Our study is the first PRISMA-compliant, individual patient–level meta-analysis bringing together all reported adult cases of HIV-negative TB-HLH. We overlap 73 adult cases but have added an additional 42 to those in the most recent review that comprised 116 cases, including 43 that we excluded because they were pediatric or HIV positive or they had missing data [7]. This allowed a priori–specified subgroup comparisons and multivariate outcome analyses. Limitations include publication bias and geographic selection inherent to all series of case reports. Further limitations include heterogeneity and selectivity in outcome reporting and the lack of non-TB secondary HLH groups for comparison. Genetic testing for mutations associated with primary HLH was performed in few cases, and assessments of immune function were limited to TSTs and IGRAs. For indeterminate IGRA results, individual tube results were lacking, precluding separation of global anergy (negative mitogen tube) vs systemically circulating interferon-γ yielding nil values above the quality control, which can occur in non–TB-HLH [41] and TB-HLH [42]. Lymphocyte counts were available too infrequently to explore their effects on indeterminate IGRA results. More detailed immunophenotyping, such as quantifying interferon-γ signaling activity and genetic testing, is necessary to explore possible primary defects in macrophage or lymphocyte function, while assessing inflammasome function could better inform the pathophysiology underlying the observed hyperinflammation. The limited availability of IGRA results prevented testing for an association between indeterminate IGRA and mortality, as has been demonstrated in non–HLH-TB [43]. Focusing on individuals who were HIV negative prevented us extrapolating our conclusions to the setting of HIV coinfection, in which antiretroviral-associated immune reconstitution inflammatory syndrome reactions share features with HLH [42, 44]. Finally, our inference on the importance of prompt antituberculosis treatment commencement in TB-HLH could be prone to survivor bias, and given the absence of data and the low sample size, no firm conclusions can be made regarding a beneficial role for other HLH-targeting therapies used in TB-HLH.

CONCLUSIONS

Our meta-analysis demonstrates that TB should be considered and bone marrow tested for M tuberculosis in cases of HLH without a known driver, irrespective of patients’ geographic origin or presentation. Moreover, our findings suggest that HLH should be considered in patients with TB who are developing clinical features of hyperinflammation. Mortality in TB-HLH is high, and a key modifiable factor in improving survival is prompt initiation of antituberculosis treatment.

Supplementary Material

ofad697_Supplementary_Data

ofad697_supplementary_data.pdf^{(441.3KB, pdf)}

Contributor Information

Lisa Kurver, Department of Internal Medicine and Radboud Center for Infectious Diseases, Radboud University Medical Center, Nijmegen, the Netherlands.

Timothy Seers, The Hospital for Tropical Diseases, University College London Hospitals NHS Foundation Trust, London, UK.

Suzanne van Dorp, Department of Hematology, Radboud University Medical Center, Nijmegen, the Netherlands.

Reinout van Crevel, Department of Internal Medicine and Radboud Center for Infectious Diseases, Radboud University Medical Center, Nijmegen, the Netherlands.

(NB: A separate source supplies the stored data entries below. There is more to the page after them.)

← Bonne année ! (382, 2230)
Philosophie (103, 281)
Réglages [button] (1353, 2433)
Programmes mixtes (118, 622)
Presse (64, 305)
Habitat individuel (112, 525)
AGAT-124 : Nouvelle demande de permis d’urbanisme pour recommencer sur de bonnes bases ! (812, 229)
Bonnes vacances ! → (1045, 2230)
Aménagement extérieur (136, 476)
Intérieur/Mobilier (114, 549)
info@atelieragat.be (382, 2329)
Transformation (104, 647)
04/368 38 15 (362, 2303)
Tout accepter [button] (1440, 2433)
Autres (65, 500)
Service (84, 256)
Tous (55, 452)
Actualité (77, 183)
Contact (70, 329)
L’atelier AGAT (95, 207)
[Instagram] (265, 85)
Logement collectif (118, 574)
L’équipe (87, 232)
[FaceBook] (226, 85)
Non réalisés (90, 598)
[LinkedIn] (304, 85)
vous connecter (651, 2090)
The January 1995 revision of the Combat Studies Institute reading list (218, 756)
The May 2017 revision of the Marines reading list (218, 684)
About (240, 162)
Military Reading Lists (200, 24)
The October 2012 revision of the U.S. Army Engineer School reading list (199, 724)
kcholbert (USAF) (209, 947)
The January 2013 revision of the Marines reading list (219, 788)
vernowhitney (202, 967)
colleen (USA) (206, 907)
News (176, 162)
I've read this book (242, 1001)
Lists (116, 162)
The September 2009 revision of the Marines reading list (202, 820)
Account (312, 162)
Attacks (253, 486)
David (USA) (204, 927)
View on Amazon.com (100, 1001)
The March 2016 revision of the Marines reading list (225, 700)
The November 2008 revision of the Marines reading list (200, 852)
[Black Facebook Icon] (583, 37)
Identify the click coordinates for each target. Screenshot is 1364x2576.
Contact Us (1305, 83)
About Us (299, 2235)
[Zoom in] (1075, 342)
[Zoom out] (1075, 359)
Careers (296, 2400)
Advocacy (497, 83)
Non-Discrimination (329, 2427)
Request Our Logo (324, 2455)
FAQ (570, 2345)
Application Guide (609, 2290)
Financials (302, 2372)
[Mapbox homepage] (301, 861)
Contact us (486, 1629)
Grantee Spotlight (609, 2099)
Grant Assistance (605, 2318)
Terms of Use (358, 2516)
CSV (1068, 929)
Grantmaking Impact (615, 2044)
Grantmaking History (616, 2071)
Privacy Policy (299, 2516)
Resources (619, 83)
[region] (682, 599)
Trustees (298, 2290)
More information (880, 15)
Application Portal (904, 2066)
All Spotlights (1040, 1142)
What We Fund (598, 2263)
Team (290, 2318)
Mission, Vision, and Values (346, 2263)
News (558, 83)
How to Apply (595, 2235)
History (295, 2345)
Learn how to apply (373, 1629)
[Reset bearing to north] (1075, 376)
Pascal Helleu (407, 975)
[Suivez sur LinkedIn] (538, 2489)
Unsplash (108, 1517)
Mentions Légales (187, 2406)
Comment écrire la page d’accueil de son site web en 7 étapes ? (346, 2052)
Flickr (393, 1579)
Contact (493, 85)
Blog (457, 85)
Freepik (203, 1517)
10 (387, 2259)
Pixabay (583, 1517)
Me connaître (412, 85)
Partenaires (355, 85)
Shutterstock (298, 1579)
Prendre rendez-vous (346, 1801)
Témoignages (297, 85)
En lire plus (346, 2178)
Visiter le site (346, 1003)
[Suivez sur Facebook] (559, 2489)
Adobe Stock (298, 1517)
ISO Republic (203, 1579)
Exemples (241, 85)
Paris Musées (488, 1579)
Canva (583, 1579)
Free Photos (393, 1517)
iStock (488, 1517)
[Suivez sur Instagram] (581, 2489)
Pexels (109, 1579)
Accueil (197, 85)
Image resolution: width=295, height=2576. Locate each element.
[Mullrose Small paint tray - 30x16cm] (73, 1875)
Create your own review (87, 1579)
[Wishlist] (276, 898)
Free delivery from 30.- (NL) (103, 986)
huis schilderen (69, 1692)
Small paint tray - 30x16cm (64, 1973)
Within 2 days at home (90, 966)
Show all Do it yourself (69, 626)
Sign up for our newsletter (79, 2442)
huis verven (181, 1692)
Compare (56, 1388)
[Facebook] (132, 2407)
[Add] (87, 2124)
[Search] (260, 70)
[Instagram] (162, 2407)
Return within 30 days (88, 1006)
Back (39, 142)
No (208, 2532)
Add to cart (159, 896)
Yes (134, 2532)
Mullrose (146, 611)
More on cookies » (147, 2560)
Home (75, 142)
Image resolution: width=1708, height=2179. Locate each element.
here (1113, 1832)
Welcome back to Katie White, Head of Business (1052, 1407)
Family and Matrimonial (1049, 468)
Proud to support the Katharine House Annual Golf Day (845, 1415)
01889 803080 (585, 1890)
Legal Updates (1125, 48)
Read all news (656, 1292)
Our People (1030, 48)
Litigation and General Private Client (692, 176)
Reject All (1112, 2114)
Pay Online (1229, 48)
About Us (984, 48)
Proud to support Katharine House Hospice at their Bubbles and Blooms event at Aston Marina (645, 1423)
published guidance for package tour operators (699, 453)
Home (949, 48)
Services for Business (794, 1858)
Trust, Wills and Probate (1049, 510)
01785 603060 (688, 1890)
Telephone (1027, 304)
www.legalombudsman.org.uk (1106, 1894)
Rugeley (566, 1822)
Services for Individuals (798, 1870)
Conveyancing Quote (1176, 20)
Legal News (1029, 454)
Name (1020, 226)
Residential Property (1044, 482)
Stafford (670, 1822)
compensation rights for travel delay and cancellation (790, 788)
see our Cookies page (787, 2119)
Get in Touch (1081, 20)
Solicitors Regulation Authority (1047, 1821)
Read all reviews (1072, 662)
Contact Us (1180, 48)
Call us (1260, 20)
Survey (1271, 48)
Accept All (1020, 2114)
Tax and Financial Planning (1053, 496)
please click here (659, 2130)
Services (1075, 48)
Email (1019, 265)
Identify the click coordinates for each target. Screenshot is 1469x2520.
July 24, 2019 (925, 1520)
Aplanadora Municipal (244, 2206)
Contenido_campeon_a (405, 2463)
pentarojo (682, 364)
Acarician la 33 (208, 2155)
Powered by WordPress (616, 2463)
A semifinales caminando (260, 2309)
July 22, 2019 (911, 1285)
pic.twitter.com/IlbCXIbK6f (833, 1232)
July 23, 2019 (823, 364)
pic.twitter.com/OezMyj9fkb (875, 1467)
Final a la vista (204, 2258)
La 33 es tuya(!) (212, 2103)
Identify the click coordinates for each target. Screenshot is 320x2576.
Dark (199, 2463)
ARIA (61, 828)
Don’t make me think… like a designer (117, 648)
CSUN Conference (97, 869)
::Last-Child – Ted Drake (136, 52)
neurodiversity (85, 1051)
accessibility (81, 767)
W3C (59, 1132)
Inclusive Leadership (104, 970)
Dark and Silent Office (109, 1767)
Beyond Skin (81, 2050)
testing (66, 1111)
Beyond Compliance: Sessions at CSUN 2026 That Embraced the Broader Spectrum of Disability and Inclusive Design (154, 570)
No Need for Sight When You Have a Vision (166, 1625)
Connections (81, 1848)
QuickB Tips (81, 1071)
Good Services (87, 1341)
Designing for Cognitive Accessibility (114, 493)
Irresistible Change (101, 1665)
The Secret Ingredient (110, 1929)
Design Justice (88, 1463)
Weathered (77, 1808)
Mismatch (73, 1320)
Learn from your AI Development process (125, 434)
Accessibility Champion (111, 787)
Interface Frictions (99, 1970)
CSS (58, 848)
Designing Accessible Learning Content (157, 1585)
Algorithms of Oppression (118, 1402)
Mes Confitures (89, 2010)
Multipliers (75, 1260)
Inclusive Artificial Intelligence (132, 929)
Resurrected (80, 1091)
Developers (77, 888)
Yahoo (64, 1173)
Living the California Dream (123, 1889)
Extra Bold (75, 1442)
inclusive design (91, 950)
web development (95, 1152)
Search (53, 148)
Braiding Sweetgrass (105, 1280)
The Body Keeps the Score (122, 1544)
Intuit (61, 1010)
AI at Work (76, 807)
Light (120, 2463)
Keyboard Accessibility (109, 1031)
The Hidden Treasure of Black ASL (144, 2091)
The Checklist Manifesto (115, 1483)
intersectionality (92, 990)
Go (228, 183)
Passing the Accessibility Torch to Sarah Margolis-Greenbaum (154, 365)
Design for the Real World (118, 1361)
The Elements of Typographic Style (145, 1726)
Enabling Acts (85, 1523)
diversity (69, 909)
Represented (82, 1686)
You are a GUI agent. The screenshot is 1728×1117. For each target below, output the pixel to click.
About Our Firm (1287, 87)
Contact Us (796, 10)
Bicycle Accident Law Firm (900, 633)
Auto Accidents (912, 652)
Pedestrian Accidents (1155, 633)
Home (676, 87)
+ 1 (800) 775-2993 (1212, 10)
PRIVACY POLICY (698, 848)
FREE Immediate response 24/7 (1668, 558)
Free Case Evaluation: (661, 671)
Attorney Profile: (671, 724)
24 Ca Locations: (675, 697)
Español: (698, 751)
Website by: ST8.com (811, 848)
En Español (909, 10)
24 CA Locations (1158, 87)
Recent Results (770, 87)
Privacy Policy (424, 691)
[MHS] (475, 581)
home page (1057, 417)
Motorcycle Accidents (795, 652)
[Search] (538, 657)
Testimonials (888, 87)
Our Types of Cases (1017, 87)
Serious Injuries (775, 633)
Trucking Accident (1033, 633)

Gabriele Pollara, The Hospital for Tropical Diseases, University College London Hospitals NHS Foundation Trust, London, UK; Division of Infection and Immunity, University College London, London, UK.

Arjan van Laarhoven, Department of Internal Medicine and Radboud Center for Infectious Diseases, Radboud University Medical Center, Nijmegen, the Netherlands.

Supplementary Data

Supplementary materials are available at Open Forum Infectious Diseases online. Consisting of data provided by the authors to benefit the reader, the posted materials are not copyedited and are the sole responsibility of the authors, so questions or comments should be addressed to the corresponding author.

Notes

Acknowledgments. We thank Kirsten van Abeelen for statistical advice and help with data visualization.

Author contributions . L. K., G. P., and A. v. L. conceptualized and designed the study. L. K., G. P., and A. v. L. screened the abstracts for relevance. L. K. and T. S. acquired primary data out of the included articles, reviewed for accuracy by S. v. D., R. v. C., G. P., and A. v. L. L. K. analyzed the data, followed by interpretation of the data by all authors. L. K. and T. S. drafted the article, which was reviewed and approved by all authors.

Patient consent statement. This study does not include factors necessitating patient consent. All data used in this systematic review and meta-analysis were derived from openly available published case reports and series.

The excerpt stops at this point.